I've never read anything by Atwood, but this seems like something I would really like. I'm glad you mentioned the humor in it because it sounds overall pretty grim, and until I read that it was funny as well I wasn't sure that I wanted to read it.

Great review!

James said...

Margaret Atwood is one of my favorite authors and while I have read several of her novels I am not familiar with this one. It sounds like she has imagined a view of Penelope and Odysseus that is deftly imaginative while honoring the original epic. She seems to have incorporated some aspects of the Oresteia into her work through the use of the Furies (Eumenides) and the trial.
I enjoy books like these having read Ransom by David Malouf and The Lost Books of the Odyssey: A Novel by Zachary Mason; so I must consider Atwood's novel for my forward list.

Brian Joseph said...

Hi James - Atwood digs deep into all kinds of mythology in this book.

I did find this different from her other works. I had previously read Surfacing, The Handmaid's Tale, and various short stories.

I have not read the books that you mentioned.

I have heard really good things about the Mason book.

Brian Joseph said...

Hi Jane - There vs a lot of really dark humor in this book.

I would also highly recommend both the Handmaid's Tale as well as Surfacing.

Sharon Henning said...

H Brian!
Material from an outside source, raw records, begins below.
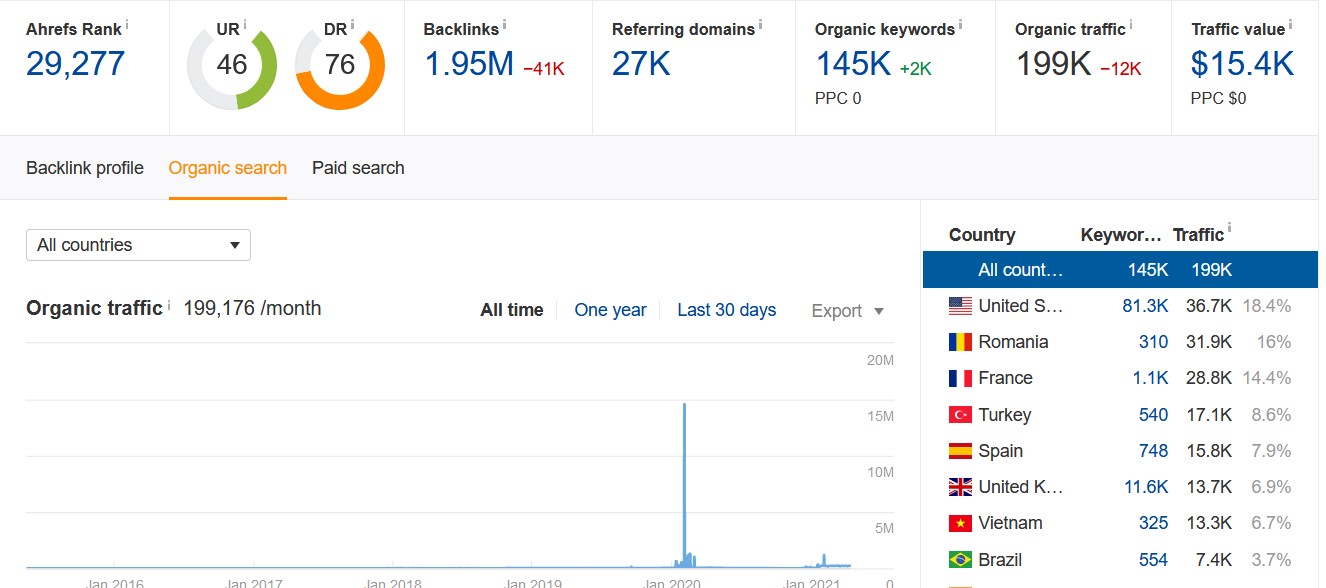Screen dimensions: 1326x588
Task: Click the Brazil flag icon
Action: pos(960,560)

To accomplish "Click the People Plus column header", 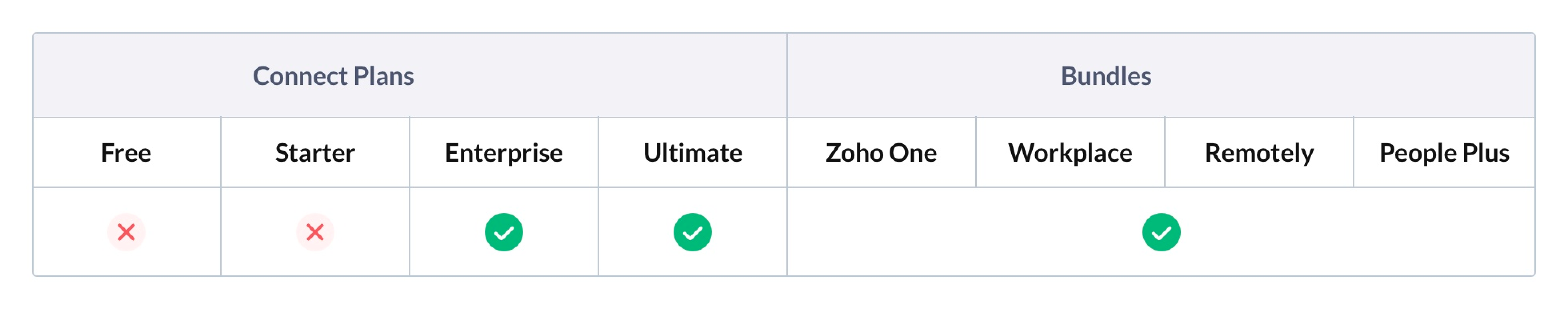I will [x=1444, y=153].
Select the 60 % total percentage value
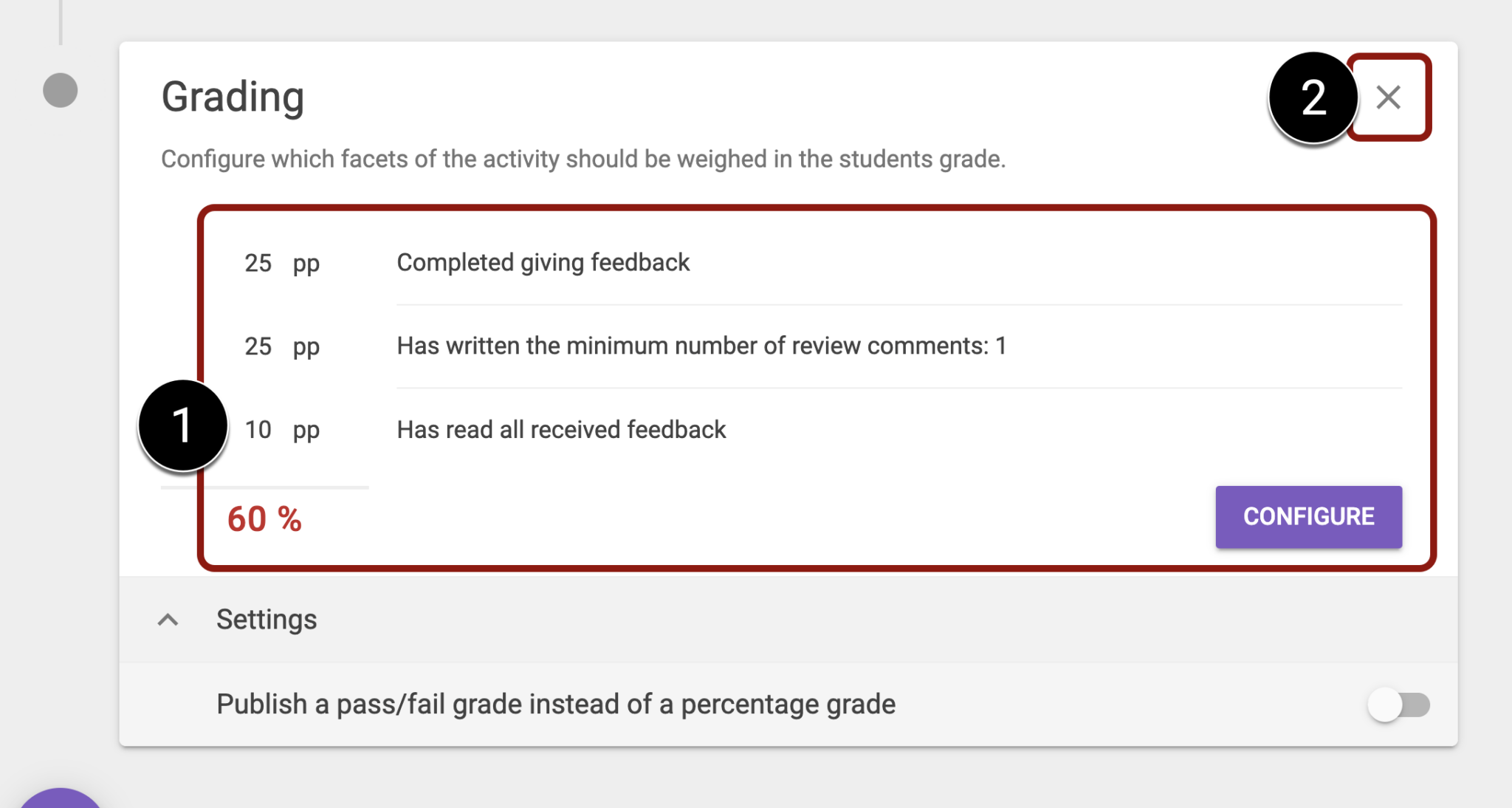Image resolution: width=1512 pixels, height=808 pixels. [x=264, y=518]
Really good review, as usual. I've never read Atwood and I must confess that your review, while well written, doesn't encourage me. Like Joseph, I'm leery of modern takes on enduring epics. It's no secret that Greek culture was heavily influenced by a sense of fate and no mercy. If they treated women that way, it simply reflects their worldview and values.

Having said that, I don't like to read books that portray women as victims.
I do like Greek literature, but they really don't portray women as victims, anymore than the men. In fact, men often seem to be portrayed more as slaves to women because of their insatiable desire for them. Something the women in Greek literature use as a source of power.

Of course I don't care to think of men as degraded either. Both attitudes are self-defeating.

Have a great week!

Guy Savage said...

I'm not a fan of Atwood's novels but I have enjoyed some of her short stories

Brian Joseph said...

Hi Sharon - I do think that this work at least tries to illustrate how women have been treated unfairly by history and society without going to far into declaring them victims. Penelope does for the most part hold her own. The maids are victims but they are also slaves so there is another dimension entirely to their depiction.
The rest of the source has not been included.